Hepatocellular influx of [14C]oleate reflects membrane transport rather than intracellular metabolism or binding.

When [14C]oleate bound to bovine serum albumin was incubated at 37 degrees C for 7 min with isolated rat hepatocytes in the absence of glucose, the cumulative oleate uptake curve had two components: a rapid, linear segment over the first 30 sec, followed by a slower, curvilinear component. At 173 microM [14C]oleate/albumin (1:1, mol/mol), the initial component had a slope (Vo) of 118 +/- 18 pmol per min per 5 X 10(4) hepatocytes (mean +/- SD). During this initial 30 sec, virtually no oleate was oxidized, and less than 11% was esterified.

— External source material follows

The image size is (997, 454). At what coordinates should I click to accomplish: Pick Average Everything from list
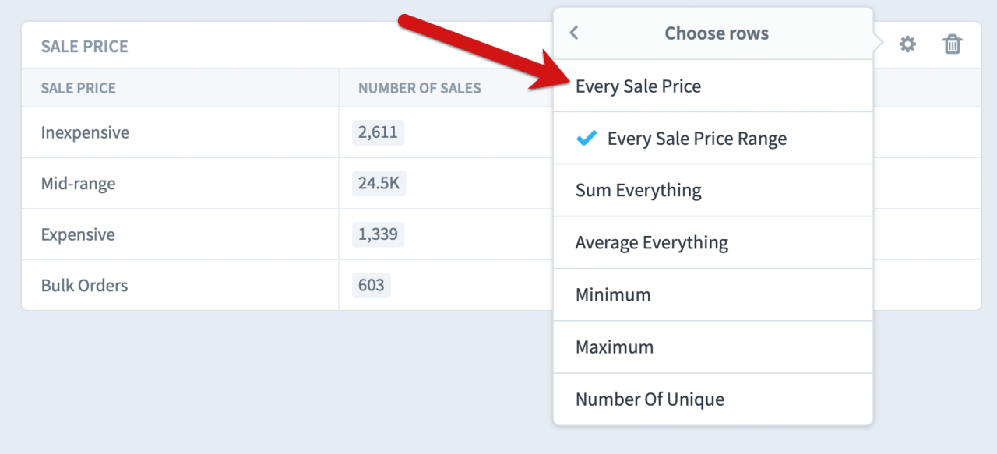pos(651,243)
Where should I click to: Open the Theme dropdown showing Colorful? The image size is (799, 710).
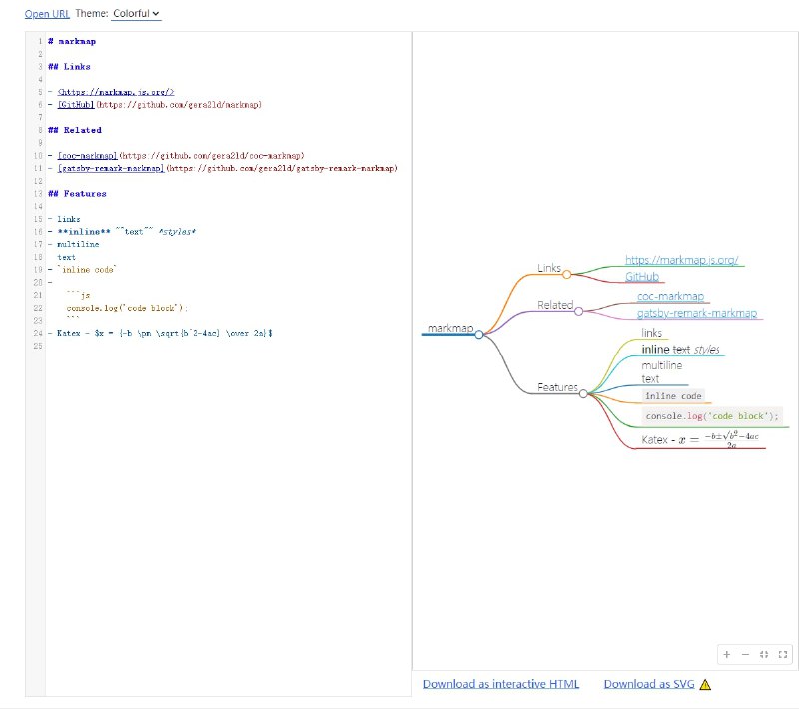[x=136, y=14]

By 5 min, 79% was esterified; oxidation never exceeded 4%. Addition of 2 mM glucose significantly increased oleate esterification and thereby available oleate binding sites on cytosolic fatty acid binding protein but had no influence on Vo. Pretreatment with trypsin reduced Vo by 49 +/- 15%. These data indicate that the initial component of the oleate uptake curve reflects predominantly influx, whereas the subsequent component reflects a balance between influx, efflux, and intracellular metabolism. Influx is independent of intracellular binding, oxidation, and esterification and may reflect a membrane-associated carrier-mediated process.